Safety didn’t look too troublesome: 88% of patients had treatment-related adverse events, but only 27% were grade 3 or higher. The most common high-grade events were thrombocytopenia (13%), neutropenia (8%) and anaemia (7%). 2% of patients discontinued because of vomiting and aesthenia.

During an ESMO investor event on Saturday Incyte raised the possibility of accelerated approval in ovarian cancer, but it still needs to discuss this with the FDA. A pivotal trial here is due to start in 2025; the company also mooted breast and endometrial cancers as potential indications.

Pfizer combo

The ESMO presentation on Pfizer’s contender, PF-07104091, focused on breast cancer patients in a phase 1/2 trial, in which this CDK2 inhibitor was given alongside endocrine therapy and the company’s selective CDK4 inhibitor atirmociclib.

Atirmociclib is designed to limit CDK6 inhibition in an attempt to lower the neutropenia seen with CDK4/6 inhibitors like Kisqali. Pfizer also hopes that the combo could overcome resistance to CDK4/6 inhibitors.

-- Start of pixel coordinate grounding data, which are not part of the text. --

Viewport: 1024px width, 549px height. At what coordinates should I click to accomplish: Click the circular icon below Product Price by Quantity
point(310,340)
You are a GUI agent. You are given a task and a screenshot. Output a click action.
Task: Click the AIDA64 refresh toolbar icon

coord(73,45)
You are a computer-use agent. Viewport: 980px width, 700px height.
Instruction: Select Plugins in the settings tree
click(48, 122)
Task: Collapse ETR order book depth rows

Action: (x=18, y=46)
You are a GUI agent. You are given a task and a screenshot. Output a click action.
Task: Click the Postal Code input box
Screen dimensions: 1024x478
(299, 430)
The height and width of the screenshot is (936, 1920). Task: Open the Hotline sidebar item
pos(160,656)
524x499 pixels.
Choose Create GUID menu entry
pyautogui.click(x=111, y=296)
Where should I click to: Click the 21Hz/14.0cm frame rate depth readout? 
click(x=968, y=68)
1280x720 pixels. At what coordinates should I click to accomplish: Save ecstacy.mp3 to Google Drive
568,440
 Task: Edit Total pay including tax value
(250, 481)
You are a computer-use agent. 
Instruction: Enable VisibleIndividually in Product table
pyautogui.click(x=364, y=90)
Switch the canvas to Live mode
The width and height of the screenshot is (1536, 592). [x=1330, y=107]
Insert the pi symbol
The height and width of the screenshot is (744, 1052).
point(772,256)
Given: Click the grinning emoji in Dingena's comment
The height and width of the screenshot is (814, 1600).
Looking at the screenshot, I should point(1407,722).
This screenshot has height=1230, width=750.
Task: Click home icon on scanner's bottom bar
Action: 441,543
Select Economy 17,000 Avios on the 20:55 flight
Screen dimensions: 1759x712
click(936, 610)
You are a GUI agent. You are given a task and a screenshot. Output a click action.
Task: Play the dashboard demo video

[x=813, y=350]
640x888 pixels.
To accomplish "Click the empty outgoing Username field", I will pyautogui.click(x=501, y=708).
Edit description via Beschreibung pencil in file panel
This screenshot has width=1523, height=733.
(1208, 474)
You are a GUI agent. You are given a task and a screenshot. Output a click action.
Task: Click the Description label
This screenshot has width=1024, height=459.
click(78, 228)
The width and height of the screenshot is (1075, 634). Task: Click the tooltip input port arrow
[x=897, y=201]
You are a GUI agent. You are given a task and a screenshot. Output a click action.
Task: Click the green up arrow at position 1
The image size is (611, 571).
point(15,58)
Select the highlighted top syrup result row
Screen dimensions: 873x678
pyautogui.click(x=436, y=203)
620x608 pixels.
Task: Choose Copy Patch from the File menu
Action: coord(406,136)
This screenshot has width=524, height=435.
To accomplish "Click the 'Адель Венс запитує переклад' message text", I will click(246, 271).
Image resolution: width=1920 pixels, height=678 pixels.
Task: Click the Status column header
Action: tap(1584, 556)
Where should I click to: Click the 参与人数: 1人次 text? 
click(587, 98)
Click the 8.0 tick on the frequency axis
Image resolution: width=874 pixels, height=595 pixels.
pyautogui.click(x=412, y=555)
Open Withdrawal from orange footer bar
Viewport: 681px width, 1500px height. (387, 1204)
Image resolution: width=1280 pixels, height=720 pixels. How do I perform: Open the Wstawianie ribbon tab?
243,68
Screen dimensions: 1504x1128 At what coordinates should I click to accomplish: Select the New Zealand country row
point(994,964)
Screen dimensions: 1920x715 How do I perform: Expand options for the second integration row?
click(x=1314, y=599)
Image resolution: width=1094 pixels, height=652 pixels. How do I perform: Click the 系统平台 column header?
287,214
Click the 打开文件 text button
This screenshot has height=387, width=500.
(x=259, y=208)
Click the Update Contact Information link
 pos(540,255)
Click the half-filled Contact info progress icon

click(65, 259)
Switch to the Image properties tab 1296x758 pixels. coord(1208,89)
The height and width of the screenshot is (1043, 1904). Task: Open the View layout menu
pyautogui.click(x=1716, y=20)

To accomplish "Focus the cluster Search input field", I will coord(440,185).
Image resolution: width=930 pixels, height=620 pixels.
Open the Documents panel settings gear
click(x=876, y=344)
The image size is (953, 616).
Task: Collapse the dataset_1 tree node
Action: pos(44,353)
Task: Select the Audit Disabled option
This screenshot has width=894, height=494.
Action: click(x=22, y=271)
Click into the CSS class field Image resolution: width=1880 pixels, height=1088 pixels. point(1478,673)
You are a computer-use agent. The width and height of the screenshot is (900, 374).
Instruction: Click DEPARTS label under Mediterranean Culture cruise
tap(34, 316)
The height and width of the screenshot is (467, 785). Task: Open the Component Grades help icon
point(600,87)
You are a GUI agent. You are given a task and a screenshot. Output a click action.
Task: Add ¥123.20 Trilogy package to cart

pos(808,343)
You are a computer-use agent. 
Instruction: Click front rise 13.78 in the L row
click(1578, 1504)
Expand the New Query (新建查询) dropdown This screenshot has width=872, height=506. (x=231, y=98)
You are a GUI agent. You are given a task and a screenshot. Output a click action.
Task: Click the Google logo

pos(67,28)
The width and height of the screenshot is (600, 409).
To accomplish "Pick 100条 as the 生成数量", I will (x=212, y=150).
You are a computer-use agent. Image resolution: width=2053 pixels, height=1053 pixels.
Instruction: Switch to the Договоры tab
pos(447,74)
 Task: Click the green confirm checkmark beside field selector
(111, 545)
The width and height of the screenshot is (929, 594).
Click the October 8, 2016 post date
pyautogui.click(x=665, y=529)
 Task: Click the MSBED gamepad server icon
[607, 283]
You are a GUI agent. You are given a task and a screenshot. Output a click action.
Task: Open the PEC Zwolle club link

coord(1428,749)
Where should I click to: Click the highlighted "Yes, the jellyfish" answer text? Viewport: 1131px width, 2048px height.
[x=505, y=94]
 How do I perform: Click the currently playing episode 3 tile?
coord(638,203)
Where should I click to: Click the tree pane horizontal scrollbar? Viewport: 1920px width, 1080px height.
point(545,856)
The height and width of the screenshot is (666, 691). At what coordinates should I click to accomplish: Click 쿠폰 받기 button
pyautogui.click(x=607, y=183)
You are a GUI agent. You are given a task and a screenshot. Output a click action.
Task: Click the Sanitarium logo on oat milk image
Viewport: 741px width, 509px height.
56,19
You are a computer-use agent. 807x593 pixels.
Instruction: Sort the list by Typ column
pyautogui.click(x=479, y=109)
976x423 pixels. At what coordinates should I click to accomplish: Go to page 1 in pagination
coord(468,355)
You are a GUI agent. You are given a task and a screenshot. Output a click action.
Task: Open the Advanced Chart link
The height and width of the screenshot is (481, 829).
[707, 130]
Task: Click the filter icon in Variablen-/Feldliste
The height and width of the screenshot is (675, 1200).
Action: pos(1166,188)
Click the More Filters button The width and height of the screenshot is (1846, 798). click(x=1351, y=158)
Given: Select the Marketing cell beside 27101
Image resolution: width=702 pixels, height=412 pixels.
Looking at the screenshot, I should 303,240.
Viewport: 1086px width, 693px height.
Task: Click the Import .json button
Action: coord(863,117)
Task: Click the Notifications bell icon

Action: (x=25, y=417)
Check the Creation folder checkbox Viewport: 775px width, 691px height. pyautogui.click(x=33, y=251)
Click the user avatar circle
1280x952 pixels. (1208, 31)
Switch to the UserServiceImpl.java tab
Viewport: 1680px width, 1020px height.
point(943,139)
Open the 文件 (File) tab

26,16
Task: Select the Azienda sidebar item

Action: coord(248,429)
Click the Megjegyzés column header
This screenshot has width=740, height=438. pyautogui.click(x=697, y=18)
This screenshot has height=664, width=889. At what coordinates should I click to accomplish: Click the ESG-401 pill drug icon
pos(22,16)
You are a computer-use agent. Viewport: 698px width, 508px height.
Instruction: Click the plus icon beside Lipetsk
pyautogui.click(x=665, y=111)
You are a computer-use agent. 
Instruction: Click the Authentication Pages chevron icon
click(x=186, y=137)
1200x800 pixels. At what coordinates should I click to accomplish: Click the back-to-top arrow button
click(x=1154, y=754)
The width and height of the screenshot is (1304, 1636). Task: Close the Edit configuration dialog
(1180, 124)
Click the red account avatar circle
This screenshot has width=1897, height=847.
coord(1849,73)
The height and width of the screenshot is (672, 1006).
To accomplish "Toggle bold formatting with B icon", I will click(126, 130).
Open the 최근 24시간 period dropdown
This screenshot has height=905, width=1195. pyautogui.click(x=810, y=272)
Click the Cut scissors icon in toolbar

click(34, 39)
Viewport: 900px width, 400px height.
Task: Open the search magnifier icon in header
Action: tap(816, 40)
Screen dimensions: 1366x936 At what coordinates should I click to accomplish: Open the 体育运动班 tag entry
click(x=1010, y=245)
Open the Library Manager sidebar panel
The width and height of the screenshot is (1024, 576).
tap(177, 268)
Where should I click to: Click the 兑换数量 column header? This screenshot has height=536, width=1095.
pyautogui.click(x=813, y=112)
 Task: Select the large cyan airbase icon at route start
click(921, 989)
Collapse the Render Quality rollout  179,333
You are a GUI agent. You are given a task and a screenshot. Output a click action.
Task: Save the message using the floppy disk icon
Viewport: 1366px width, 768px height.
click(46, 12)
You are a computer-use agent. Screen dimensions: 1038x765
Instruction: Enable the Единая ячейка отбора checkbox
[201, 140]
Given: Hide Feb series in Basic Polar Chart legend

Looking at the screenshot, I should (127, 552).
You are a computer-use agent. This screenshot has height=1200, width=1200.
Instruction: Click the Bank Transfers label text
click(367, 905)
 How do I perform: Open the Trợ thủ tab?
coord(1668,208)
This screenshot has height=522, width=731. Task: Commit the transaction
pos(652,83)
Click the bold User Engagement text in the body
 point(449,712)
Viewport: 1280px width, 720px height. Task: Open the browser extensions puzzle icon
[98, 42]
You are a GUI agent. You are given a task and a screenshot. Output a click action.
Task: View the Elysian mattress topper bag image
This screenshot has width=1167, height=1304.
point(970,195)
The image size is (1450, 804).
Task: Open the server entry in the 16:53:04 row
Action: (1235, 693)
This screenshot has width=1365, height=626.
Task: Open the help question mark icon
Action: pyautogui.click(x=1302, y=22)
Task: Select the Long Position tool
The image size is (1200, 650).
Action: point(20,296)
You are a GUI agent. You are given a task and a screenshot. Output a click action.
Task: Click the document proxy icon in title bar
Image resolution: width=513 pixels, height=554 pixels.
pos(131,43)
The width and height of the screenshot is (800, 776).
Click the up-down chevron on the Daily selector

The trial population was heavily pretreated; all had received prior CDK4/6 inhibitors, and 81% had previously received Faslodex.

Among 18 evaluable patients with HR-positive, HER2-negative breast cancer there were five partial responses. Adjei, the ESMO discussant, described the 28% ORR as “impressive”, and the data look better than those previously seen with PF-07104091 monotherapy.

Cross-trial comparison of CDK2 inhibitors

Source: ESMO & OncologyPipeline.

As for side effects, absolute numbers weren’t given, but the most common grade 3 or higher treatment-emergent adverse events were neutropenia (27%), leukopenia (24%) and anaemia (12%).

Five dose-limiting toxicities were seen at two of the highest doses tested; Pfizer is now focused on 100mg atirmociclib plus 225mg PF-07104091, and 300mg atirmociclib and 75mg PF-07104091, all twice daily.

Adjei noted no evidence of overlapping DLTs, but said there was overlapping gastrointestinal toxicity. With a combo looking like the way forward for Pfizer, at least, this will be worth keeping an eye on.